Task directions:
How many lines in the records below contain the string "field"? Reply with the number alone.

Records from a pointing dataset
----

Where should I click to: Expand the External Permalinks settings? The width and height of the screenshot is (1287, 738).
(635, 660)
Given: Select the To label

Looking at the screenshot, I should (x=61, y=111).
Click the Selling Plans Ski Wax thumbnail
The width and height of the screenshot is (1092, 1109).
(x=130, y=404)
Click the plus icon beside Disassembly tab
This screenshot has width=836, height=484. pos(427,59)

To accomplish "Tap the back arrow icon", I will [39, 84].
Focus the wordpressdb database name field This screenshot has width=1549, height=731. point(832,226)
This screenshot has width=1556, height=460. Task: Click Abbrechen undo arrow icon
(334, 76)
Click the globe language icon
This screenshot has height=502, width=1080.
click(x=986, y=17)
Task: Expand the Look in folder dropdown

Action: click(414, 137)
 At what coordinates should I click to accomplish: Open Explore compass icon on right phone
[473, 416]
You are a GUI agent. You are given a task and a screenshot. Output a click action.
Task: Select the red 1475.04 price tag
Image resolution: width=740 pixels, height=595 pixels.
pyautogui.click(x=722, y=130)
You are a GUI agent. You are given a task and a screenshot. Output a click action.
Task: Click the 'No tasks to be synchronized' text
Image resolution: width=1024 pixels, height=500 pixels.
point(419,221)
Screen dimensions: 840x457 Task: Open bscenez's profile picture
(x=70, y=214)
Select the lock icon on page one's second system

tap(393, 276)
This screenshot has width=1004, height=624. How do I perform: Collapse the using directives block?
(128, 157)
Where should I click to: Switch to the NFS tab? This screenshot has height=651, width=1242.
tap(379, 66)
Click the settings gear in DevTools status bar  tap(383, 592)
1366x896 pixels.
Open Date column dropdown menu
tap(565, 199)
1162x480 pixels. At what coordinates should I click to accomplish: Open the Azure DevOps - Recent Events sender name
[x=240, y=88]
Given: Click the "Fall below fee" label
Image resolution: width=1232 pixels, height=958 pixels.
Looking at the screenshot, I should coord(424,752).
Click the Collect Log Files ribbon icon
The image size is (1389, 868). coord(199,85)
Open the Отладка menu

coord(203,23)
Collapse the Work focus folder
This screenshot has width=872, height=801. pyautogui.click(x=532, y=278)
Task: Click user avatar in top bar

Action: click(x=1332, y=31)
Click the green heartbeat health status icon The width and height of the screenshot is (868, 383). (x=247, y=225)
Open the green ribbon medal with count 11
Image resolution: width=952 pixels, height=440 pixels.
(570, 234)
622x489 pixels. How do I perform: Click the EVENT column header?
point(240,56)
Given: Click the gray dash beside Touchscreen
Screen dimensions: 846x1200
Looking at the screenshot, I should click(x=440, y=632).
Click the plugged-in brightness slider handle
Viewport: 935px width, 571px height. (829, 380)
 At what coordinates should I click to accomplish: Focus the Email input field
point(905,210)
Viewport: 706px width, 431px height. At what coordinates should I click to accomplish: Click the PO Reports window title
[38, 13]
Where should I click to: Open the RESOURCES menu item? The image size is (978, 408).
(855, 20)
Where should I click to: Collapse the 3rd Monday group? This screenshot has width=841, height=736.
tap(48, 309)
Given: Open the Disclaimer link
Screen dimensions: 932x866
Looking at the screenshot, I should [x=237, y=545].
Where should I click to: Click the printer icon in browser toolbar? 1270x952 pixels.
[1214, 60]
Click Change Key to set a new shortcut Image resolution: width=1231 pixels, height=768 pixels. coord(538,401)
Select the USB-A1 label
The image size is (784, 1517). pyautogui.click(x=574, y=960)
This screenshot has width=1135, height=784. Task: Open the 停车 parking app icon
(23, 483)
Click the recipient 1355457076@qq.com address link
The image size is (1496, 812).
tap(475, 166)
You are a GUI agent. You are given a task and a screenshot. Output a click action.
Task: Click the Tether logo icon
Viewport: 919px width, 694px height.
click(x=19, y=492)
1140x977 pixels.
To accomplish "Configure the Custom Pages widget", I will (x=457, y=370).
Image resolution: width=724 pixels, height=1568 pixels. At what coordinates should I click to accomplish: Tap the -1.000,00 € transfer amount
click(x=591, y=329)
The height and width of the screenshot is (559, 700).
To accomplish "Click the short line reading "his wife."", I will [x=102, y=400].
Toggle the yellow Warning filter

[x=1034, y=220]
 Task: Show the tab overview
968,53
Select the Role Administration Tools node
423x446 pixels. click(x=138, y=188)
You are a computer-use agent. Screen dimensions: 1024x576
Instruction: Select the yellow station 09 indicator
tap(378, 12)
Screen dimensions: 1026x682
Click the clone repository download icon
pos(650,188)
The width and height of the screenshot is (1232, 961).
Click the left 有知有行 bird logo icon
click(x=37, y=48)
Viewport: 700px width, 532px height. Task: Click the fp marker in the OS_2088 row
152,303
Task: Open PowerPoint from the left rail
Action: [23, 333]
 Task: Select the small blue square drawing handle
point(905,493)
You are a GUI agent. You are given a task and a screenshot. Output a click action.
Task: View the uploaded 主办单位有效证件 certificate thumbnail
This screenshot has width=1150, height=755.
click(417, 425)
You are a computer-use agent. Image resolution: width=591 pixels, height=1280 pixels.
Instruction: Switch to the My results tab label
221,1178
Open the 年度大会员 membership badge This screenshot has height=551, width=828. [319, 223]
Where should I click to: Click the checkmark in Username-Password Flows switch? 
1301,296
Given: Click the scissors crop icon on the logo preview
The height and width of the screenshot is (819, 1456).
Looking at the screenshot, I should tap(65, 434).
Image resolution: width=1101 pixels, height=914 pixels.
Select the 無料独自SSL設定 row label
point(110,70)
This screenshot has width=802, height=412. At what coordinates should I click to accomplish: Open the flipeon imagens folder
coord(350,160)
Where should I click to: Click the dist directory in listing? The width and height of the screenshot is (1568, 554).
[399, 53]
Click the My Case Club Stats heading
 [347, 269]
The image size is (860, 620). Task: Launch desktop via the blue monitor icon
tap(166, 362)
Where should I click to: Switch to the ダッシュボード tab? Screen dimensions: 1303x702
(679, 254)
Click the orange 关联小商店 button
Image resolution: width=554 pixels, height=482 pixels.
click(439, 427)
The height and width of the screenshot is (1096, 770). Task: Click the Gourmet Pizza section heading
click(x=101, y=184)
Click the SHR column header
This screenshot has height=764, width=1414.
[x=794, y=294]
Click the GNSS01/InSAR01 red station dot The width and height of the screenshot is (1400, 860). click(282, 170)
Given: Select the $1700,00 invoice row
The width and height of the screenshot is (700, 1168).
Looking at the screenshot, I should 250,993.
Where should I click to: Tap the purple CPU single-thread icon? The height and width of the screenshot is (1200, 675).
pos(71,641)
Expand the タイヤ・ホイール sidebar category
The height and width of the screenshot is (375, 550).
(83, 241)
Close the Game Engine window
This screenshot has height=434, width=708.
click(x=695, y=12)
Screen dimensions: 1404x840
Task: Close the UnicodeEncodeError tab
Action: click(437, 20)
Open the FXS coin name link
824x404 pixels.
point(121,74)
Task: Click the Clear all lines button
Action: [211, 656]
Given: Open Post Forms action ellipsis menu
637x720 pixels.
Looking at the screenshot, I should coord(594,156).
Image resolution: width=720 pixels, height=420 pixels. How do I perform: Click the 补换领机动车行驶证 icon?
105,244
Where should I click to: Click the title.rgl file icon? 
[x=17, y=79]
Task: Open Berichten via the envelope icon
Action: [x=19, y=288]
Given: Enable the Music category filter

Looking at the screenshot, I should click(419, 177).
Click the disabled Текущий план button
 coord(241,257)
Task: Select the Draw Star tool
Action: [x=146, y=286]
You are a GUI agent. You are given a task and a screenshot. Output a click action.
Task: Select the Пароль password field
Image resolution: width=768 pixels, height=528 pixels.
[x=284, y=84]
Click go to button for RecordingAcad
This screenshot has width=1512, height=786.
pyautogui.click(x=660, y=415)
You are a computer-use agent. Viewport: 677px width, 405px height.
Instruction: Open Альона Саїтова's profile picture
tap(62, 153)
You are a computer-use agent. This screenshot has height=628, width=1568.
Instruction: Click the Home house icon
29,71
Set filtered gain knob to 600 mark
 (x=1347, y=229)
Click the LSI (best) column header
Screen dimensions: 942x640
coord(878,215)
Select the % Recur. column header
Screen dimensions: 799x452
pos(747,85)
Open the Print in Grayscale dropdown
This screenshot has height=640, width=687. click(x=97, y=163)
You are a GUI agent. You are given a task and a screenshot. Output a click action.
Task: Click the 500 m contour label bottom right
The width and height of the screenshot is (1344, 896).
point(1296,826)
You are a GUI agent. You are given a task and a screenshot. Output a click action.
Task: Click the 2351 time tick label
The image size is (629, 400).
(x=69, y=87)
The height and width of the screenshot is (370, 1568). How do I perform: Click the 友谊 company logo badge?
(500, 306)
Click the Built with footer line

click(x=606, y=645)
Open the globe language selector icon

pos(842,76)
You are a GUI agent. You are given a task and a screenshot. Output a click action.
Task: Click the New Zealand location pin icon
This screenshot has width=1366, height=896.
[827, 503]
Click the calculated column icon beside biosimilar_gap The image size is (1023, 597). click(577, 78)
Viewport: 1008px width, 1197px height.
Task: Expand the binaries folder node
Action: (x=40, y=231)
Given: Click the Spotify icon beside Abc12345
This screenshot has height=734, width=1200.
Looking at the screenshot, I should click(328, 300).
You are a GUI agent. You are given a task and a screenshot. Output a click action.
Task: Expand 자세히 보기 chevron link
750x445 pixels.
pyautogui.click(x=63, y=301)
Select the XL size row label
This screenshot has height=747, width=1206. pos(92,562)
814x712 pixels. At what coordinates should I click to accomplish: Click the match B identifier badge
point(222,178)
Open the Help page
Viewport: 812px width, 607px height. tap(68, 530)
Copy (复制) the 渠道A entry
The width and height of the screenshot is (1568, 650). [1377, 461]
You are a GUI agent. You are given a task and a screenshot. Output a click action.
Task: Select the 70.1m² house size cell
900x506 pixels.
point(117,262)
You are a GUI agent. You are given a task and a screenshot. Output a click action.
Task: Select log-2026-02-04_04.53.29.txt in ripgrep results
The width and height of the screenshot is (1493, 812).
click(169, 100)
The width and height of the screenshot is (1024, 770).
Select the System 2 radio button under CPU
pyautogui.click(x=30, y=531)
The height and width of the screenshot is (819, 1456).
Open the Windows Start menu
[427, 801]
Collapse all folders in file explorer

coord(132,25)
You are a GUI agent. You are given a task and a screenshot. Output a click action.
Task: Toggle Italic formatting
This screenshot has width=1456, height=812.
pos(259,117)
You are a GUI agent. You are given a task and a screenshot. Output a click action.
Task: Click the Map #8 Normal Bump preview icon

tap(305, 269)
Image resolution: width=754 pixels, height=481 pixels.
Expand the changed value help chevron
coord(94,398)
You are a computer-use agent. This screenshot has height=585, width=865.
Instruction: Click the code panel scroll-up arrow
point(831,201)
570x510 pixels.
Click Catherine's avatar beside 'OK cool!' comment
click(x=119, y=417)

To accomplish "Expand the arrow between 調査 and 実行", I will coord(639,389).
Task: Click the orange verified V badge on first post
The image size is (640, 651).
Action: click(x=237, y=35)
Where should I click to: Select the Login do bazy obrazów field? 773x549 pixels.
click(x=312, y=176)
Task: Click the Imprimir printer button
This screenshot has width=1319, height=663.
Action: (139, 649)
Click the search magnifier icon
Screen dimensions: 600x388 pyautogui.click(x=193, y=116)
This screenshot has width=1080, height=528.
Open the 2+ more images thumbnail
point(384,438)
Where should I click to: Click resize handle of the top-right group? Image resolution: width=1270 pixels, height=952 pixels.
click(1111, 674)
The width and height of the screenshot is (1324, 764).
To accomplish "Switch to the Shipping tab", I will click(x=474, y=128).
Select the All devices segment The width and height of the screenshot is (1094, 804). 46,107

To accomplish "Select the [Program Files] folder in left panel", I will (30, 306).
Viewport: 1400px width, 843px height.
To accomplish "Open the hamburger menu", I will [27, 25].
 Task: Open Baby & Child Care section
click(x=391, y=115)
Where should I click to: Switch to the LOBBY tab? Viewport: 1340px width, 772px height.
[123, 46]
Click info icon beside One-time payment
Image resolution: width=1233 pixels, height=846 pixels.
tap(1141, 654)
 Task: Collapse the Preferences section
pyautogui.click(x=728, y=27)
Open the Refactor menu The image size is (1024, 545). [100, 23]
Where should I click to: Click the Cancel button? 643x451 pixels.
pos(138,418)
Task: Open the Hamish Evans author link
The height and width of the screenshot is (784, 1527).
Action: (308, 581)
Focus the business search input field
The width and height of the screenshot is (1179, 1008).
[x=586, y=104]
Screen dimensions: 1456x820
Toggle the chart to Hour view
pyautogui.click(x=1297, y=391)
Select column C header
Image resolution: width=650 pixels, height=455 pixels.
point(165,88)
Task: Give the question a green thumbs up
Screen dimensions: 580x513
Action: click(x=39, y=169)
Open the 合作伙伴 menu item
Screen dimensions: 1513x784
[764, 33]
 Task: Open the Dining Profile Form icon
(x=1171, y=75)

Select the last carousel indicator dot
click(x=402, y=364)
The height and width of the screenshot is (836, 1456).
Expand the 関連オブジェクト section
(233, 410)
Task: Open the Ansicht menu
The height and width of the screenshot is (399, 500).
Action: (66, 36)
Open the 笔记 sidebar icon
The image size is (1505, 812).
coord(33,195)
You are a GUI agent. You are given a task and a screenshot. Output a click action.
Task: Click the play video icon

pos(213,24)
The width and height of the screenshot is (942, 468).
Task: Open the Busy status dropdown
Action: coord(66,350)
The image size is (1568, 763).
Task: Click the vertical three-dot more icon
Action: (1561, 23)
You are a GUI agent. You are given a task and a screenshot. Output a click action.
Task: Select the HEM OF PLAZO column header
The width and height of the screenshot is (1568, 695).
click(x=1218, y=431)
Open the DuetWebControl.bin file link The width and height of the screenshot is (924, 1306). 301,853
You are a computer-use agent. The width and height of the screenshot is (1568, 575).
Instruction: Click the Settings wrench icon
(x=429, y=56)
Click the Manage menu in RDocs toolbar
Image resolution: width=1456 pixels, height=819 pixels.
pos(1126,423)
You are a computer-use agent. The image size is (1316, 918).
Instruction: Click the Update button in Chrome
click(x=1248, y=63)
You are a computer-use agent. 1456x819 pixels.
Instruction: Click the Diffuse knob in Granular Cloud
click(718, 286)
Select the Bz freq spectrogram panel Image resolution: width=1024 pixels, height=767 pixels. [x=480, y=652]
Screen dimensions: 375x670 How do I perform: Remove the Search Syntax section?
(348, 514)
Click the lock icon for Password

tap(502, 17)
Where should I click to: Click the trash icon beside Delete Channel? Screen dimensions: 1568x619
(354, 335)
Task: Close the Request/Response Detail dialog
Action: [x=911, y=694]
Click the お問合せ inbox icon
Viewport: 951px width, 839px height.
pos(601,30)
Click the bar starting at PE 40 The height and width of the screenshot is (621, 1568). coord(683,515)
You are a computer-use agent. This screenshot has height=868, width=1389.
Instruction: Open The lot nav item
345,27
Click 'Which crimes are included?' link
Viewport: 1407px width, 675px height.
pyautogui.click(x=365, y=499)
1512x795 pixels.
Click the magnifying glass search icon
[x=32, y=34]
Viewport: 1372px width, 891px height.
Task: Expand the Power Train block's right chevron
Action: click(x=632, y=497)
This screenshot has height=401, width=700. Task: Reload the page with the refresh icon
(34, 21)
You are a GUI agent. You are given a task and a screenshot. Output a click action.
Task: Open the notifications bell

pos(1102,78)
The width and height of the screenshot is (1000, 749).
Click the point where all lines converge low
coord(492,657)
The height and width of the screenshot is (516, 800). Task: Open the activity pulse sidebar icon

----

Answer to the exercise:
5